= Required action =
Determine how many lines in the material below contain the string "screenshot", then state only that count.

= Input for this task =
····················

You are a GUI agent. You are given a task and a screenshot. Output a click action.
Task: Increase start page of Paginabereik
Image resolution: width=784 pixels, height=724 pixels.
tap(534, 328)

····················

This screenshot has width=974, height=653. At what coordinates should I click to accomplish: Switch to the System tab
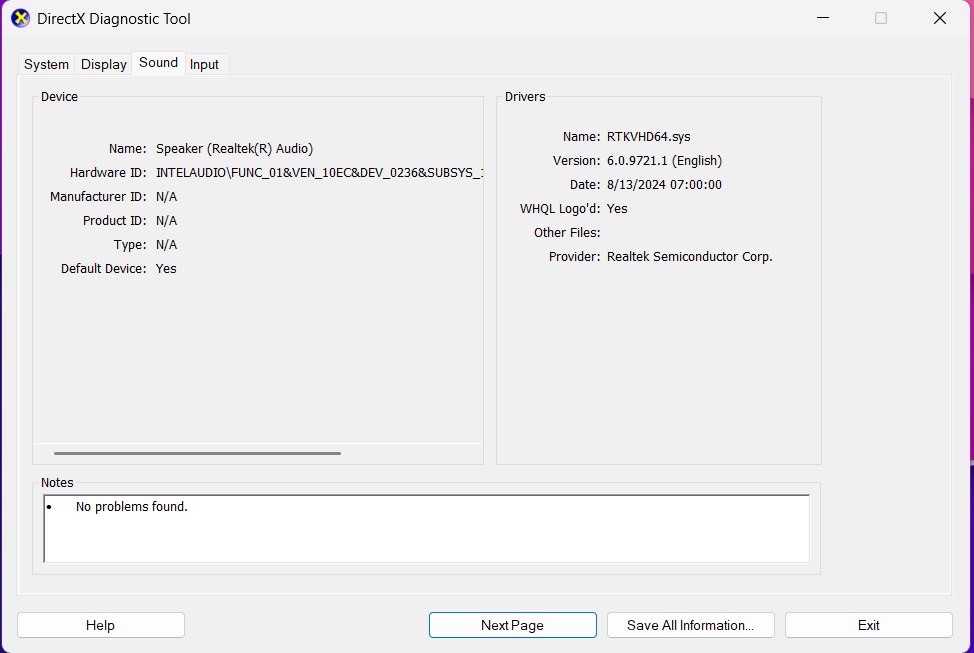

····················

= Task answer =
2